Hoosier Dixie Highway

Most “road geeks” are very familiar with the Dixie Highway. Heck, there is even a group on Facebook dedicated to the history of that very iconic highway. But, there were two lesser known “Dixie Highways” of sorts travelling through Indiana.

The first one ran along the western part of the state, known as the “Dixie Bee Line.” From what I have gathered, the “Bee” was a play on words…both referencing the flying insect, and the letter “B,” as in second Dixie Highway. Ignoring the fact that there were actually two routes of the more famous trail.

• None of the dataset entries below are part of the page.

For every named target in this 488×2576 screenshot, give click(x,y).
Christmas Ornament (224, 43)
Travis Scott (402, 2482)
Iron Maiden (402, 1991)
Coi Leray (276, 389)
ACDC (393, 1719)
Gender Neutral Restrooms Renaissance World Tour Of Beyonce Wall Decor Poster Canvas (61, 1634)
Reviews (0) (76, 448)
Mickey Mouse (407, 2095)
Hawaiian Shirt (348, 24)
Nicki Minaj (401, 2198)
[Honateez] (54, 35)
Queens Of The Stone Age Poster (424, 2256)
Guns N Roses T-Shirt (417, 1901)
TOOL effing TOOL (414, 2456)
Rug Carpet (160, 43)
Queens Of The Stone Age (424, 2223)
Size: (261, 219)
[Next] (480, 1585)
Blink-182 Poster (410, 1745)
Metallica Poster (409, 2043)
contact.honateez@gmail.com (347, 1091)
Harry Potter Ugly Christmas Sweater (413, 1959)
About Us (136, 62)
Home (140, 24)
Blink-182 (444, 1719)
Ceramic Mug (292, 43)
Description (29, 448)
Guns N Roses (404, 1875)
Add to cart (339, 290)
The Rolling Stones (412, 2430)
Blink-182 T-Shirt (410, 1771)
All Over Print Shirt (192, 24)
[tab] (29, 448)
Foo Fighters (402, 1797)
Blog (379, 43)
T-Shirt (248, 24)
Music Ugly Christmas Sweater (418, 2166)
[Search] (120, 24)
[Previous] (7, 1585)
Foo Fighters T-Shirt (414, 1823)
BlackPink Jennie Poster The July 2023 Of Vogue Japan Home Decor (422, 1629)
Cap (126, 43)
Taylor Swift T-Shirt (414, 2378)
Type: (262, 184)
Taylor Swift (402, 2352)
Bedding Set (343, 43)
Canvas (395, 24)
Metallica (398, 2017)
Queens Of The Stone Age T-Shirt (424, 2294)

The second was called the “Hoosier Dixie Highway (HDH).” That is the subject of this entry. The HDH connected the Lincoln Highway at Goshen to the Dixie Highway at Cincinnati. There are big sections of this old road that would make it, albeit not permanently, into the state highway system.

Starting at Goshen, it would travel roughly due south through Waterford, Milford, Leesburg, Warsaw and Silver Lake. Turning east, it would travel toward North Manchester, although it would never make it to the town. It would turn south toward Wabash, sharing the route through Urbana to Wabash with the Hills and Lakes road.

From Wabash, it would turn southeast toward Marion, taking La Fontaine into the road’s fold. At Marion, it would be joined by both the Belt Line and the Ben Hur Route. It would share the route with one or both of these to Gas City.

From Gas City, the HDH would go through Fairmount, Summitville, Alexander to Anderson.

South of Anderson, the road would split into two routes: one through Middletown, and one through Markleville. The two routes met again west of Cadiz, where the route would enter New Castle. Southeast out of New Castle, it connected to the old National Road at Dublin, after winding its way through New Lisbon.

The HDH then traveled with the National Old Trails Road (old National Road) to Cambridge City. It would then travel south, along the 1926 version of SR 1, through Milton and Beesons to Connersville. It would then travel through Everton and Blooming Grove to Brookville. From there, it would follow, roughly, what is now US 52 and old US 52 through Cedar Grove, New Trenton, Longnecker and West Harrison towards it’s eventual end at Cincinnati.

While most of this road is still mostly travelable, there are places that are lost to time and private property. I would love to do a road trip of this old route. Or as most of it as I can.